Return every line of the records that includes the string "comments".

MATERIAL SHOWN =>
--

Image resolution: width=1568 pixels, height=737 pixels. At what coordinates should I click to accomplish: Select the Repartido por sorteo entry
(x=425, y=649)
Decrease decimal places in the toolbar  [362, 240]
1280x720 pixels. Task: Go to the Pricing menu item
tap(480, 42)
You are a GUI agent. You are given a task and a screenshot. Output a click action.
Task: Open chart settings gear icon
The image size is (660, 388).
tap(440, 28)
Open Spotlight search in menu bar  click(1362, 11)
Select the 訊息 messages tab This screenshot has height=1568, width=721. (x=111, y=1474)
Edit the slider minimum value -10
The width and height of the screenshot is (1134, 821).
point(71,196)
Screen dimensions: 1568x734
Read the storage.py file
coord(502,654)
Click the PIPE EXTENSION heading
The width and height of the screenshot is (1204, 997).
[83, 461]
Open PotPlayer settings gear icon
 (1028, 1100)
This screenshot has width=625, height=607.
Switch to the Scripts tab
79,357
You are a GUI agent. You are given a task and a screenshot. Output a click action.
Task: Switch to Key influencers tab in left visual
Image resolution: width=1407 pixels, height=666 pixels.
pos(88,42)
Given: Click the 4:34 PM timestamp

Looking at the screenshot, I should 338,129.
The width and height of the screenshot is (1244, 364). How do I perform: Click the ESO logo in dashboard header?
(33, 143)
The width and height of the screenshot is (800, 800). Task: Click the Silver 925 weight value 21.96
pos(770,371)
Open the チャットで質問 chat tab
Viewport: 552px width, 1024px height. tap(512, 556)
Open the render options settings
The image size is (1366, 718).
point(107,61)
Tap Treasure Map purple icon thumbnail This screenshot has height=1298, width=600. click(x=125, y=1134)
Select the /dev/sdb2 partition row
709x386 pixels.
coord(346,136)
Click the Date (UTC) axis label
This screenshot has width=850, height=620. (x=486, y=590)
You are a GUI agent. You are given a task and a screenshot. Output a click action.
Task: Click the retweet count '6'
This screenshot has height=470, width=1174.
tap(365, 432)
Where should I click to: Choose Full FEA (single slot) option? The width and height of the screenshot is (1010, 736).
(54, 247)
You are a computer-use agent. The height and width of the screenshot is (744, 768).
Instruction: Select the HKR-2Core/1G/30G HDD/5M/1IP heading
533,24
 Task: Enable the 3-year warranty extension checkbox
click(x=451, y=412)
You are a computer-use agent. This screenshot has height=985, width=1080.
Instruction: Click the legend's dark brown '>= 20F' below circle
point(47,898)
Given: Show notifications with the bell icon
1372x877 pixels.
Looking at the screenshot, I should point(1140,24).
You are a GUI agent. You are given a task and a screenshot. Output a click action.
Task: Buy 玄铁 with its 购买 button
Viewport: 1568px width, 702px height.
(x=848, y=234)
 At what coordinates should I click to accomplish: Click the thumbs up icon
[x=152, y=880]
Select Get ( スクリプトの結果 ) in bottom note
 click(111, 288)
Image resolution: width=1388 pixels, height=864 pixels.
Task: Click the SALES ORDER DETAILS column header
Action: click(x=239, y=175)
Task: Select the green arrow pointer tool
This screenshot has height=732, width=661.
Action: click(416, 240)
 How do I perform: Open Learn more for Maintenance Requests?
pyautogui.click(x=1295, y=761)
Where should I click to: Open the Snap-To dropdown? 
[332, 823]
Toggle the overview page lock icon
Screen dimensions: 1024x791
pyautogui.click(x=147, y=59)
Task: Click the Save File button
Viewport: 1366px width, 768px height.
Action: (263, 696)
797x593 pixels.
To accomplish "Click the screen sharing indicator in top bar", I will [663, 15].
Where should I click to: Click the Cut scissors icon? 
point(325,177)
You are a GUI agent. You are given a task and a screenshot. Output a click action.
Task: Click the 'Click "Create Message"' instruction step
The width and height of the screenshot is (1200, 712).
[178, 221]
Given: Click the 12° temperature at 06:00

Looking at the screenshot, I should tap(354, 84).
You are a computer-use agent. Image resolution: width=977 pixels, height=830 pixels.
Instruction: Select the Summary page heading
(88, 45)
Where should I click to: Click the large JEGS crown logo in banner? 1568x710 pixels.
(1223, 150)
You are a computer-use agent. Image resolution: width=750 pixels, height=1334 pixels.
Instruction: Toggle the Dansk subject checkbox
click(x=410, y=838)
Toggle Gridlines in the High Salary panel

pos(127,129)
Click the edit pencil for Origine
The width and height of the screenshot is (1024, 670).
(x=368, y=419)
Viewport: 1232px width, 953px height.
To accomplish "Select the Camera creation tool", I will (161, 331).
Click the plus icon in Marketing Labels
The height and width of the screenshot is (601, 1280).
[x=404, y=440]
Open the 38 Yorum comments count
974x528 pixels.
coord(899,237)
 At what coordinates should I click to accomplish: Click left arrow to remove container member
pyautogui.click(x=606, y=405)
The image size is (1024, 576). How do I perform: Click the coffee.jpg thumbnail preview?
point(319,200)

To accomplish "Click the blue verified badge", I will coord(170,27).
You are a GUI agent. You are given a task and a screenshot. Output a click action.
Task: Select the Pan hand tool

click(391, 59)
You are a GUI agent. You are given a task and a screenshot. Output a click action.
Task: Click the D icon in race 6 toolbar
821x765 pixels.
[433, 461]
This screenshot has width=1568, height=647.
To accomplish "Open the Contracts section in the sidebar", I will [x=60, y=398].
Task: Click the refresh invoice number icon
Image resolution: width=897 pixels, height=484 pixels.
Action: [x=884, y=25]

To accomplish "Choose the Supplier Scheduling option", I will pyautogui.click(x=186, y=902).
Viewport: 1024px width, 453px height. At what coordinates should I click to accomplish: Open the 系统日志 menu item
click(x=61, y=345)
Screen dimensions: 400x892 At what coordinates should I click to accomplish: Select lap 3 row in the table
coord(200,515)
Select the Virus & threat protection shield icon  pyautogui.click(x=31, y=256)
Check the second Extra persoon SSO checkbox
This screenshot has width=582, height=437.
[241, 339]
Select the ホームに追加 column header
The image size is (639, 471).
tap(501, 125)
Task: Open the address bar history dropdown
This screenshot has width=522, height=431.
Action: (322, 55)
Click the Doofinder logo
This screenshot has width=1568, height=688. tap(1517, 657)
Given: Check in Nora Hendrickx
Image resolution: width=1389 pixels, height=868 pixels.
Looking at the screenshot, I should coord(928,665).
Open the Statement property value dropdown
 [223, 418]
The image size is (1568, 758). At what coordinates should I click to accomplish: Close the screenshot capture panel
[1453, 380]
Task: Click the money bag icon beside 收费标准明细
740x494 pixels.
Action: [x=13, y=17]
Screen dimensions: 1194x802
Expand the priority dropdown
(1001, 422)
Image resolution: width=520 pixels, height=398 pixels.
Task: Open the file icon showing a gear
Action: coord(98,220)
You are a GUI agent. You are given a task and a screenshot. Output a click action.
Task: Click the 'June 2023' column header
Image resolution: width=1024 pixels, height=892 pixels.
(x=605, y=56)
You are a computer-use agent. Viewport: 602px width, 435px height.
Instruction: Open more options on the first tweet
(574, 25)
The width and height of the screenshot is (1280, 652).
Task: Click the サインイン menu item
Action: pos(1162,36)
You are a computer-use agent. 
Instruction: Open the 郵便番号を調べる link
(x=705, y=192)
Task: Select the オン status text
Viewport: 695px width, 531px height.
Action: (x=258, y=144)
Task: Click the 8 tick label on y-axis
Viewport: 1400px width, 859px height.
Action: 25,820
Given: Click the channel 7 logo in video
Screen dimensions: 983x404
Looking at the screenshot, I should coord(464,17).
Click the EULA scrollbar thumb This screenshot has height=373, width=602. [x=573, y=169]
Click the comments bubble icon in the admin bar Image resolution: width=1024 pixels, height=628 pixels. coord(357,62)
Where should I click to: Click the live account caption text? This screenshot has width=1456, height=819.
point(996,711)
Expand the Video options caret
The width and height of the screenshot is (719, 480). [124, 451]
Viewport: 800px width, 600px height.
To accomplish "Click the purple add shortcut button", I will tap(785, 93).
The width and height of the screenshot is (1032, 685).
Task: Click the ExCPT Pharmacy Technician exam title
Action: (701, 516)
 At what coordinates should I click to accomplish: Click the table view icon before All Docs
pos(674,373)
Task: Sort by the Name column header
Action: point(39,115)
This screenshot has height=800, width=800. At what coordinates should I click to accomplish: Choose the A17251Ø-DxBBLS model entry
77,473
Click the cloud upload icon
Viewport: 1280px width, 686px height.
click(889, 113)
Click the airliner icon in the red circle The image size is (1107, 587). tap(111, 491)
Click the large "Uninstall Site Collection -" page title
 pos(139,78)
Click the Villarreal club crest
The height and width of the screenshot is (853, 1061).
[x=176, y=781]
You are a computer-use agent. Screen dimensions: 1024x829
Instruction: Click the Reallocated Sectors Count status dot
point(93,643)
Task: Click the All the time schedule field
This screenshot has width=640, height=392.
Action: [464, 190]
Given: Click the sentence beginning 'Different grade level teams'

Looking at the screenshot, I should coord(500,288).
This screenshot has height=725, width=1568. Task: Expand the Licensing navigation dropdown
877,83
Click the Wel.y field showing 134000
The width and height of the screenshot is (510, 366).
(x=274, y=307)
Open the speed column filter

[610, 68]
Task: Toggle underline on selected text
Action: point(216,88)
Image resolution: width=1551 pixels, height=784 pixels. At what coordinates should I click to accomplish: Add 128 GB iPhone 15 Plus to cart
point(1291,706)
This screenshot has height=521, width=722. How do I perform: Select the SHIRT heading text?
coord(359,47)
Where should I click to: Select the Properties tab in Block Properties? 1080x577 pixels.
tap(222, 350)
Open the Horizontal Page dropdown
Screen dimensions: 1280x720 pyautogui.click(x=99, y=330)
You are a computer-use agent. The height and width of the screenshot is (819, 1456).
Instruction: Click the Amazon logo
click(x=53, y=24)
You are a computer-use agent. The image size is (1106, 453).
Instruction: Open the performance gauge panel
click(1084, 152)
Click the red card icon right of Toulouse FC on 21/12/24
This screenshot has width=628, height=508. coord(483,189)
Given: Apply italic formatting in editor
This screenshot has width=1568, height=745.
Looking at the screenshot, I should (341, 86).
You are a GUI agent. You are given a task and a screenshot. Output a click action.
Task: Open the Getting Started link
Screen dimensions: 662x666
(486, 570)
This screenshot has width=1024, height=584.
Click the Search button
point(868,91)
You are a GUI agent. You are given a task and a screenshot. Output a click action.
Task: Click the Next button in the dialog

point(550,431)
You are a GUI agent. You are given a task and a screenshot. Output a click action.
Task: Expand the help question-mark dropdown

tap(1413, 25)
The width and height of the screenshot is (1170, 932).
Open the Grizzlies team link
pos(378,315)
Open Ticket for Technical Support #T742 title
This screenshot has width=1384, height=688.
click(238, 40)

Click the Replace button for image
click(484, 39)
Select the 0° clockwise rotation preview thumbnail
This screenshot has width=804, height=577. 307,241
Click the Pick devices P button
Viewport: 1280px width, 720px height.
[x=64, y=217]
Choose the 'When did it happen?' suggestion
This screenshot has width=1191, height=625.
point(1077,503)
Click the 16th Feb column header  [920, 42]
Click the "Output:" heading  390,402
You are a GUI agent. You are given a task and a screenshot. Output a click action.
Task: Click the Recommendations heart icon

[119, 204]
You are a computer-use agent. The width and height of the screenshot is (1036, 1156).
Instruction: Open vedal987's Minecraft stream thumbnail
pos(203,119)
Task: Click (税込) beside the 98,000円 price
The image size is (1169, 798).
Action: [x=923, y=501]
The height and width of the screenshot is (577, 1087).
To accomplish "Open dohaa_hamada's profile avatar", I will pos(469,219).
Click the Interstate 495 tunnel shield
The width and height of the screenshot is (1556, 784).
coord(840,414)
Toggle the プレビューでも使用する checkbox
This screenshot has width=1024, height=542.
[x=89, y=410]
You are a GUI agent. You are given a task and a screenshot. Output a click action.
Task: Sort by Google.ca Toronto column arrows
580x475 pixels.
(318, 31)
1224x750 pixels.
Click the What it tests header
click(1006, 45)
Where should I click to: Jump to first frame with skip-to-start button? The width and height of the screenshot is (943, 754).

--

EXERCISE ANSWER =>
Open the 38 Yorum comments count
Click the comments bubble icon in the admin bar Image resolution: width=1024 pixels, height=628 pixels. coord(357,62)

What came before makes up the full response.